2 “Indeed I know that this is so;

    but how can a mortal be just before God?

3 If one wished to contend with him,

    one could not answer him once in a thousand.

4 He is wise in heart, and mighty in strength

—who has resisted him, and succeeded?—

5 he who removes mountains, and they do not know it,

    when he overturns them in his anger;

6 who shakes the earth out of its place,

    and its pillars tremble;

7 who commands the sun, and it does not rise;

    who seals up the stars;

8 who alone stretched out the heavens

    and trampled the waves of the Sea;

9 who made the Bear and Orion,

    the Pleiades and the chambers of the south;

10 who does great things beyond understanding,

    and marvelous things without number.

11 Look, he passes by me, and I do not see him;

    he moves on, but I do not perceive him.
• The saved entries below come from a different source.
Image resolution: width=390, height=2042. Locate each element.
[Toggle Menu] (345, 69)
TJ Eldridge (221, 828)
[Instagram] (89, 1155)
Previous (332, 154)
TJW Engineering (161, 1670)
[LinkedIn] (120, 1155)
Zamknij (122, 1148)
12 He snatches away; who can stop him?

    Who will say to him, ‘What are you doing?’


As C L Seow has pointed out, Job begins his long journey with legal terminology in this two-chapter speech (Job 9-10). We are immediately taken into the legal world in verse 9:2, 3 by the use of tsadeq (in this case, “to be found righteous/found in the right”) in verse 2 and rib (“contend/bring a lawsuit”) in verse 3.  They both serve as signals that what Job is doing here is not simply exploding with emotion (Job 3) or expressing his anger, cynicism and frustration (Job 6-7) but now turning his concern into a legal case, his anger into a pleading. I will note some of the legal terminology in these two chapters as the exposition continues. The legal terms continue into Job 10, but there Job actually poses at least three questions (10:1-9) that he would ask God in such a proceeding. Thus, when Job says several chapters later (13:18) that he has prepared his case and he knows he will be vindicated, he is both looking backwards to Job 9-10 and forward to his words about the witness in heaven (16:19) and Redeemer of his life (19:25).  Law, then, becomes the new language of Job.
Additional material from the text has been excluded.